A fungus called Tropical Race 4, the causal agent of the Panama disease, has infected many banana plantations in the world. So new banana varieties resistant to TR4 are needed. To find this resistance, PhD student Fernando Garcia-Bastidas has tested more than 200 different banana varieties. He now can breed resilient banana plants.
Banana cultivation is one of the biggest fruit monocultures in the world. It works with genetically identical plants on huge plantations that produce Cavendish bananas only. The banana plants are genetically protected against Panama disease (race 1), but a new fungus has entered the scene: Tropical Race 4. TR4 has already infected banana plantations in almost every country in southeast Asia and it has recently spread to other countries such as Jordan, India and Mozambique. Scientists haven’t found pesticides or biological means to control the disease. If TR4 infected the huge banana plantations in Latin America, the global banana supply would be in danger.
Fernando Garcia collected 245 different banana varieties from all over the world, grew them in a greenhouse at WUR and infected these varieties with TR4. He found several varieties that didn’t get sick and was able to locate the genes that protected the bananas against TR4, both in Cavendish and wild banana plants. These wild bananas were not producing proper bananas because their fruits were full of seeds, said Garcia. However, they could be used in a conventional breeding programme to introduce resistance to TR4.

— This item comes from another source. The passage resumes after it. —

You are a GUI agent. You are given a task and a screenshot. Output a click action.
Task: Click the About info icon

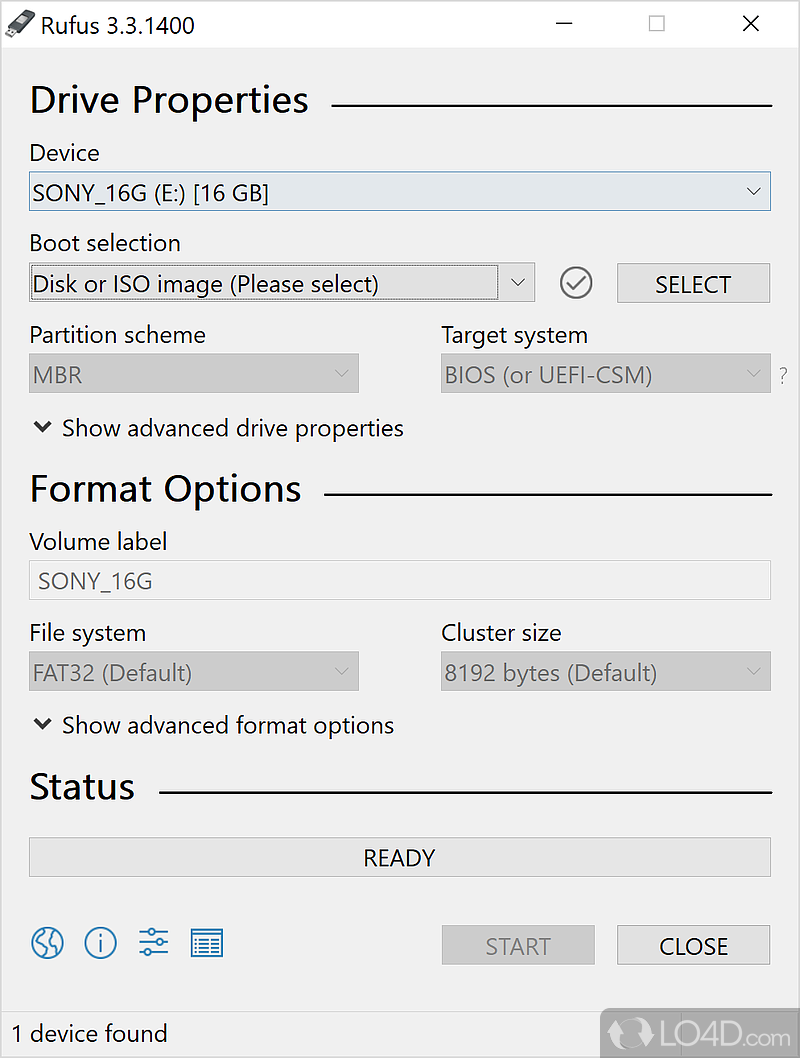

Garcia collaborated with scientists from Australia during his PhD. They managed to develop a transgenic banana with resistance to TR4. ‘They found a resistance gene in a wild-type banana and transferred this gene to a commercial banana’, explained Garcia. ‘This banana would probably never be on the food market because of GMO regulations, but their research proved that we can breed resistant banana plants.’
5 to 12 years
Garcia is a traditional breeder and has to find other ways to make bananas resistant to TR4. Traditional breeding is far more complex because edible bananas are triploid, which means that they don’t produce seeds and are sterile. Wild-type bananas are diploids; they are fertile, hence they produce seeds and can reproduce sexually. Transforming a gene from a diploid wild banana to a triploid commercial banana through crossing and selecting will take a lot of breeding steps and will take 5 to 12 years, according to Garcia.
Orange or red bananas
He started this breeding process after defending his PhD thesis on 19 March in Wageningen. He now works at the breeding company Keygene on a collaborative project with MusaRadix, a spin-off of WUR. His first aim is to breed a Cavendish with resistance to TR4, and his second aim is to create a bigger variety of edible bananas. For example, Garcia is thinking of developing orange or red bananas resistant to TR4 and other diseases. He hopes to introduce both new and resistant bananas on the European market in some years.